How obesity increases diabetes risk

June 22nd, 2009 - 1:30 pm ICT by ANI  

London, June 22 (ANI): Scientists at the Salk Institute for Biological Studies have discovered how obesity makes a person more prone to diabetes, and why thin people can become insulin-resistant.

Led by Dr. Marc Montminy, a professor in the Clayton Foundation Laboratories for Peptide Biology, the study has shown how a condition known as ER (endoplasmic reticulum) stress triggers abnormal glucose production in the liver, an important step on the path to insulin resistance.

ER stress is induced by a high fat diet, and is overly activated in obese people.

In healthy people, a “fasting switch” only flips on glucose production when blood glucose levels run low during fasting.

“The existence of a second cellular signalling cascade-like an alternate route from A to B-that can modulate glucose production, presents the potential to identify new classes of drugs that might help to lower blood sugar by disrupting this alternative pathway,” Nature magazine quoted Montminy as saying.

However, not all obese people become insulin resistant, and insulin resistance occurs in non-obese individuals, which led researchers to suspect that fasting-induced glucose production was only half the story.”When a cell starts to sense stress a red light goes on, which slows down the production of proteins. This process, which is known as ER stress response, is abnormally active in livers of obese individuals, where it contributes to the development of hyperglycemia, or high blood glucose levels. We asked whether chronic ER stress in obesity leads to abnormal activation of the fasting switch that normally controls glucose production in the liver,” said Montminy.

A transcriptional switch called CRTC2 turns on glucose production.

Normally, CRTC2 sits outside the nucleus waiting for the signal that allows it to slip inside and do its work and after entering the nucleus, it teams up with a protein called CREB and together they switch on the genes necessary to increase glucose output.

In insulin-resistant mice, however, the CRTC2 switch seems to get stuck in the “on” position, and the cells start churning out glucose like sugar factories in overdrive.

But when the conditions of ER stress were mimicked in mice, CRTC2 moved to the nucleus but failed to activate gluconeogenesis, and instead switched on genes important for combating stress and returning cells to health.

On closer inspection, the researchers found that in this scenario CRTC2 did not bind to CREB, but instead joined forces with another factor, called ATF6a.

However, it was found that the more ATF6a is bound to CRTC2, the less there is for CREB to bind to.

“This clever mechanism ensures that a cell in survival mode automatically shuts down glucose production, thus saving energy,” said a co-author of the study.

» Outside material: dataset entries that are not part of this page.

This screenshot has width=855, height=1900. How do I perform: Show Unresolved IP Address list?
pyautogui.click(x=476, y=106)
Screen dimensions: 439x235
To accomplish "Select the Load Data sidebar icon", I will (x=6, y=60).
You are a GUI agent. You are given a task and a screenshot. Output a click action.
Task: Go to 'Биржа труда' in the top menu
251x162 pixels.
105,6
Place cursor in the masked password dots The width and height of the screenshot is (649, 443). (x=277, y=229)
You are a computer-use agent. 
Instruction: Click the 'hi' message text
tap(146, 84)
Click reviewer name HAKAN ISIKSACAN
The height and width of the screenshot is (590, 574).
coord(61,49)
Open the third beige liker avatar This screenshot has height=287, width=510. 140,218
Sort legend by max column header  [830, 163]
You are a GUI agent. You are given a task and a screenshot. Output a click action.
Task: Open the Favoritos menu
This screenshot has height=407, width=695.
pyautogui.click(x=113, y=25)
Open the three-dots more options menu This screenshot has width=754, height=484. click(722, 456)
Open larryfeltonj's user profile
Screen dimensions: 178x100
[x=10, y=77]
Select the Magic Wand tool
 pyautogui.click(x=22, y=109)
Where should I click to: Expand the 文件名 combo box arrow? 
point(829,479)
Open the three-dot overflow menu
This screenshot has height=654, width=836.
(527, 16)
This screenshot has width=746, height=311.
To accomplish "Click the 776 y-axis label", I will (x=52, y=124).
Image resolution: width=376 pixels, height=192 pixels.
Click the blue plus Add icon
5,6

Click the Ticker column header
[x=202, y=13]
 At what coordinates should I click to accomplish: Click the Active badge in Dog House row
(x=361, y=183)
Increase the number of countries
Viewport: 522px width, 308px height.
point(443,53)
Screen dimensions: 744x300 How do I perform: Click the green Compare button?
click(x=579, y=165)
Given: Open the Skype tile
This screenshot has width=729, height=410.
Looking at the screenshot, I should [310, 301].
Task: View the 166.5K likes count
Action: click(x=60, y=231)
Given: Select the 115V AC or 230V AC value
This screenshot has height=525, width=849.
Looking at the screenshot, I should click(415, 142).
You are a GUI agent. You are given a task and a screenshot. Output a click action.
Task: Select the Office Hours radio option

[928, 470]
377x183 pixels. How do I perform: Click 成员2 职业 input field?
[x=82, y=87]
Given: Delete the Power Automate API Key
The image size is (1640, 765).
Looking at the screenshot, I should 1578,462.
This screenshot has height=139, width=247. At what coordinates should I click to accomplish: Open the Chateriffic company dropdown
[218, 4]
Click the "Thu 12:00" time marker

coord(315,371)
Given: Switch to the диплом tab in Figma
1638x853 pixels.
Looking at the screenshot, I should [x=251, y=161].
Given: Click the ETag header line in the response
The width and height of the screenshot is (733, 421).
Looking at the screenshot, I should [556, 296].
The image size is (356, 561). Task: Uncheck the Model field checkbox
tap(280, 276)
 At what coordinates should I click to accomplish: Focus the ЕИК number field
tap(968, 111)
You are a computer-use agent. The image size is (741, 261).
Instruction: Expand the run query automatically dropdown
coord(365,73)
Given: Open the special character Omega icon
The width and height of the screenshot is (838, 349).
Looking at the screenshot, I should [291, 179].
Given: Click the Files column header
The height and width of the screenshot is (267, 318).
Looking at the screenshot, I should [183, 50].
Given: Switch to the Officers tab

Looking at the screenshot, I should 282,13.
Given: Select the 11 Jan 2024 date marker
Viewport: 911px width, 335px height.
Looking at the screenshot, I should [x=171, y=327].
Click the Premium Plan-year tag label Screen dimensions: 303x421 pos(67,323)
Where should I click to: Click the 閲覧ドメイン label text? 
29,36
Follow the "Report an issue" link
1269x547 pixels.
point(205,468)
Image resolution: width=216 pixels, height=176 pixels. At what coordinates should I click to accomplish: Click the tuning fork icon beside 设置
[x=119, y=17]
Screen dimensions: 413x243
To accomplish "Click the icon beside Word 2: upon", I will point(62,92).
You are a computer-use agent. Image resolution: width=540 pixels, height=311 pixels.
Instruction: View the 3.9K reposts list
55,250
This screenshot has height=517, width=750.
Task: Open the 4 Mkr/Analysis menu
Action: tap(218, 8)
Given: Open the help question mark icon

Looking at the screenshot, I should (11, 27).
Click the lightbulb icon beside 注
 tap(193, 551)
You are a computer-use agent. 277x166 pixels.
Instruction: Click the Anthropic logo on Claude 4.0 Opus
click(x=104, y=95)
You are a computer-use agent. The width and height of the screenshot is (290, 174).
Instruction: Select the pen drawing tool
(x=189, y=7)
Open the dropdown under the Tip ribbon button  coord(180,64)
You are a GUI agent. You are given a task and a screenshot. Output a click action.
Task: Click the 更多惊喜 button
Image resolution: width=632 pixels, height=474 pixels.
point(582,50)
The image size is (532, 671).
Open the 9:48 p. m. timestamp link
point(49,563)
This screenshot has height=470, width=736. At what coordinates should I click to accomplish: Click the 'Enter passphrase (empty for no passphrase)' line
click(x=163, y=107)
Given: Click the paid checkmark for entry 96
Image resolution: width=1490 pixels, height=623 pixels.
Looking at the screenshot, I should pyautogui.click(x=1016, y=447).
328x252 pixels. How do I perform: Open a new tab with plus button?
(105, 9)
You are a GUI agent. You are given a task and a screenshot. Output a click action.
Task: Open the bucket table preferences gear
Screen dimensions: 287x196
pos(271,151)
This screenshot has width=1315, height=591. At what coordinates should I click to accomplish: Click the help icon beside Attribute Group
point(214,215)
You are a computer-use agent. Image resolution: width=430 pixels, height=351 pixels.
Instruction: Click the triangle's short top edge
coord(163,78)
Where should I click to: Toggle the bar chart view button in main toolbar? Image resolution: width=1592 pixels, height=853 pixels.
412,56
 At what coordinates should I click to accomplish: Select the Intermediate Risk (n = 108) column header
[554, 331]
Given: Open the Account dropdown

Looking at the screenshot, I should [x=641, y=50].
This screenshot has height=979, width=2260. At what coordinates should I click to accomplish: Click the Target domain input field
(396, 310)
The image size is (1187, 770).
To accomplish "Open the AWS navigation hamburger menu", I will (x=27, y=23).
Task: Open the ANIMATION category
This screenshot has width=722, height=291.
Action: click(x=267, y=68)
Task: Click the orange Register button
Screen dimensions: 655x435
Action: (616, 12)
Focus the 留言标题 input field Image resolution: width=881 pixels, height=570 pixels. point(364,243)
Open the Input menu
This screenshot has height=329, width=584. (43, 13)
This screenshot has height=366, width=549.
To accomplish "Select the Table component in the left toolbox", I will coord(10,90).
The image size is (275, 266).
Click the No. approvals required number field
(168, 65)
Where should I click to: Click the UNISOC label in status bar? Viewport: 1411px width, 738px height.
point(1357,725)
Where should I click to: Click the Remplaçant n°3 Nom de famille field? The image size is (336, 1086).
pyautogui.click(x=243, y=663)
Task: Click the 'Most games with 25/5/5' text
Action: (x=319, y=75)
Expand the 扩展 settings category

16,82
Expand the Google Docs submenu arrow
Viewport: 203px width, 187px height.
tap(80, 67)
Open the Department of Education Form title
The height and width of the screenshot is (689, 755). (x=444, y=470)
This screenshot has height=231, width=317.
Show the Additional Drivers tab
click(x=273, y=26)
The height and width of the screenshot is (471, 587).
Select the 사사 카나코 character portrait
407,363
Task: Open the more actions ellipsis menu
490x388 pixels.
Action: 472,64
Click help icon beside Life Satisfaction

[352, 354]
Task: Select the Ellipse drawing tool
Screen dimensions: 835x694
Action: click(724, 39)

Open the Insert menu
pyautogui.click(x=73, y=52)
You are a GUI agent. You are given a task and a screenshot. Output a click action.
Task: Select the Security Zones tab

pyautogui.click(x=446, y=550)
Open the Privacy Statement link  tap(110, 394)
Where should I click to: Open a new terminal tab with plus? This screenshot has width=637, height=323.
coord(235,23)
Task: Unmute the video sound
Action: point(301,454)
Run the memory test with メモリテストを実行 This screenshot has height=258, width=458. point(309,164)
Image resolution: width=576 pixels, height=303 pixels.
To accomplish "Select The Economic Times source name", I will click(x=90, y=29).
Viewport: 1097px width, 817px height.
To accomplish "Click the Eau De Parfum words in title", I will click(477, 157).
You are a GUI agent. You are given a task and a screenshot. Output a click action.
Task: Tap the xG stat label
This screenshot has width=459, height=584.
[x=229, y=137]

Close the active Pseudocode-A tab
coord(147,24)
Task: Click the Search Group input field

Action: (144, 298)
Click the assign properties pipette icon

The researchers then found the levels of ATF6a to go down when ER stress was chronically activated, compromising the cells’ survival pathway and favouring the glucose production pathway.

Hyperglycemia wins in conditions of persistent stress.

“Our study helps to explain why obese people have a stronger tendency to become diabetic. When ER stress signaling is abnormal glucose output is actually increased,” said a co-author.

“It is possible that mutations in the highly conserved CRTC2 lead to a predisposition to inappropriate gluconeogenesis,” said Montminy.

The study has been published in the advance online edition of the journal Nature. (ANI)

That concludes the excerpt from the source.